### Goal of the exercise
Beginning with the line that holds "The width and height of the screenshot is (730, 498).", copy each line to the end of the records exactly, except the pictures.

### Saved data entries
-- Opening Marker --
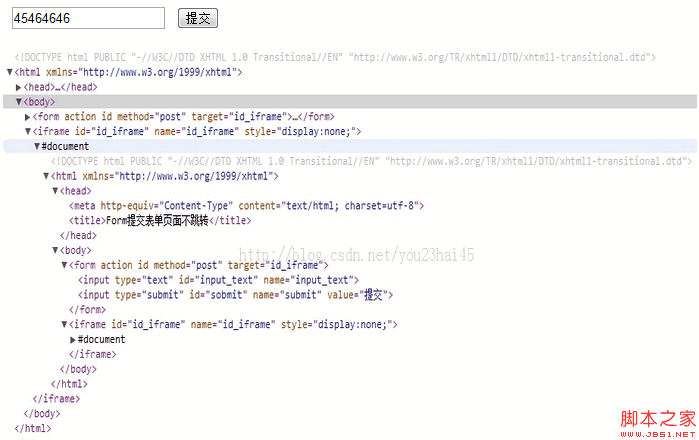Screen dimensions: 699x440
Task: Select the input type text node
Action: pos(218,280)
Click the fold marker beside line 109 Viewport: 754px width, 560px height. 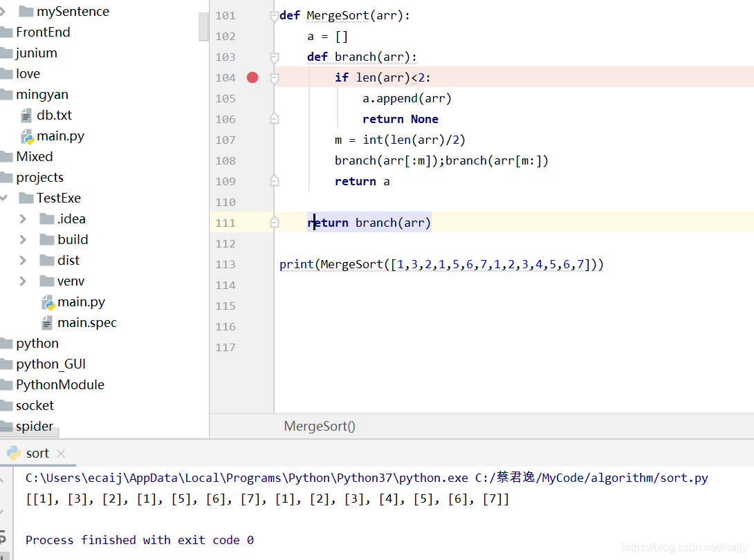coord(274,180)

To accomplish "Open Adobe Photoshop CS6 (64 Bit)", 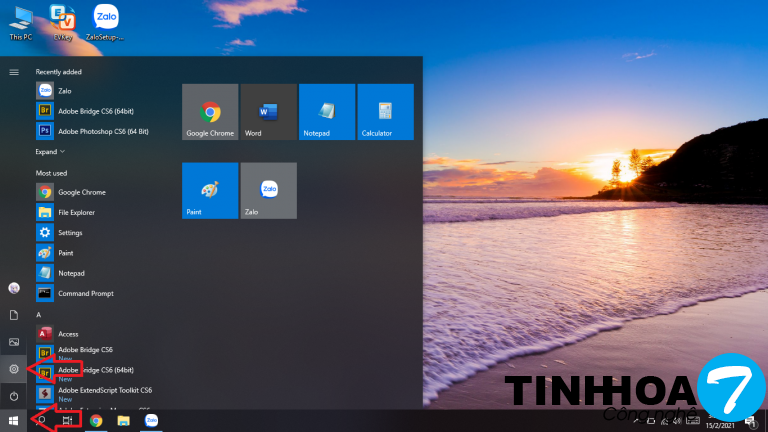I will tap(102, 131).
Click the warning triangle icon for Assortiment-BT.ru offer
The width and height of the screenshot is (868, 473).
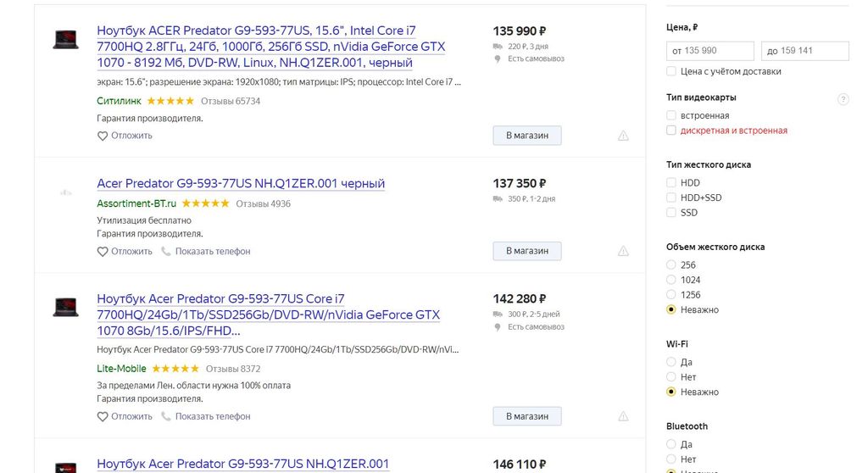point(623,251)
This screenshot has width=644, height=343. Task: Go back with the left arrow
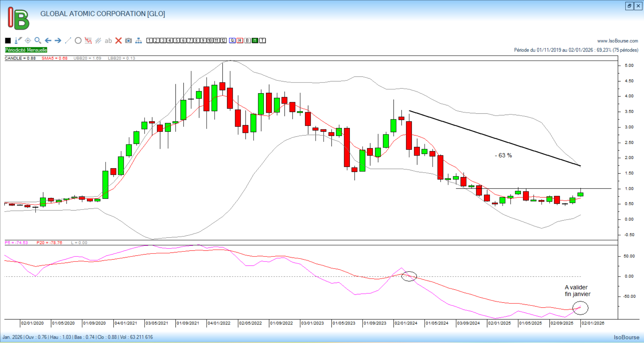point(48,41)
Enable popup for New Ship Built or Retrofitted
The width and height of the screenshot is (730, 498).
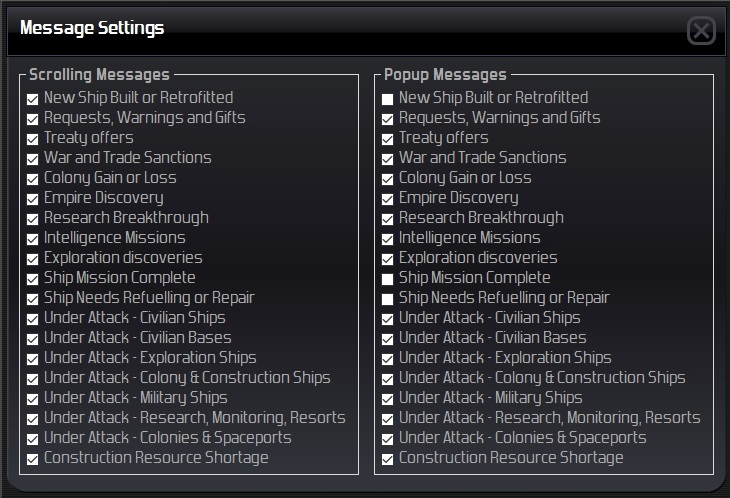point(388,99)
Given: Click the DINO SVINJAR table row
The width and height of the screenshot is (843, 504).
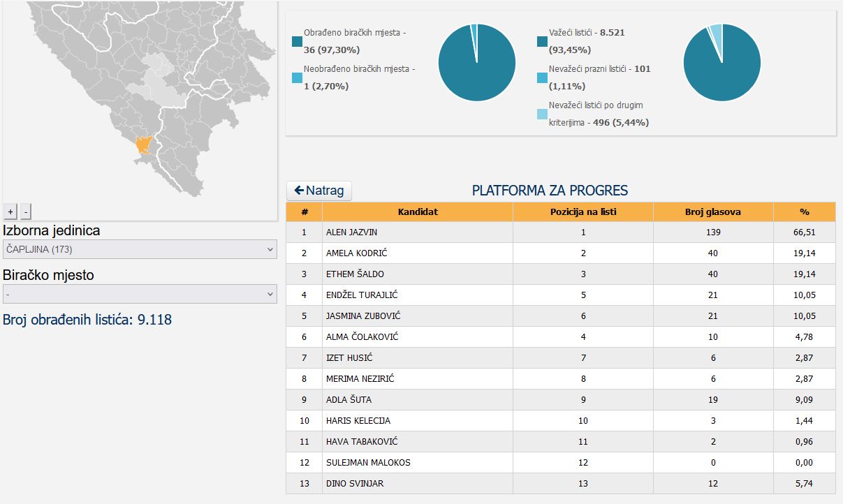Looking at the screenshot, I should (x=561, y=484).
-- Closing Marker --
### Response area
The width and height of the screenshot is (730, 498).
point(388,99)
Given: Click the DINO SVINJAR table row
The width and height of the screenshot is (843, 504).
Looking at the screenshot, I should (x=561, y=484).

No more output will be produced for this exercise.